Exercise brief >> Reproduce all entries precisely as they are written.

○ ○ ○ ○ ○ ○ ○

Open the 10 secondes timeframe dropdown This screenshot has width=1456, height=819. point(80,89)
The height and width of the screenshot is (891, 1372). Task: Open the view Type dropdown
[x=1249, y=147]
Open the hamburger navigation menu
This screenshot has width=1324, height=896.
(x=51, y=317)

○ ○ ○ ○ ○ ○ ○

Task solution >>
Open the 10 secondes timeframe dropdown This screenshot has width=1456, height=819. point(80,89)
The height and width of the screenshot is (891, 1372). Task: Open the view Type dropdown
[x=1249, y=147]
Open the hamburger navigation menu
This screenshot has width=1324, height=896.
(x=51, y=317)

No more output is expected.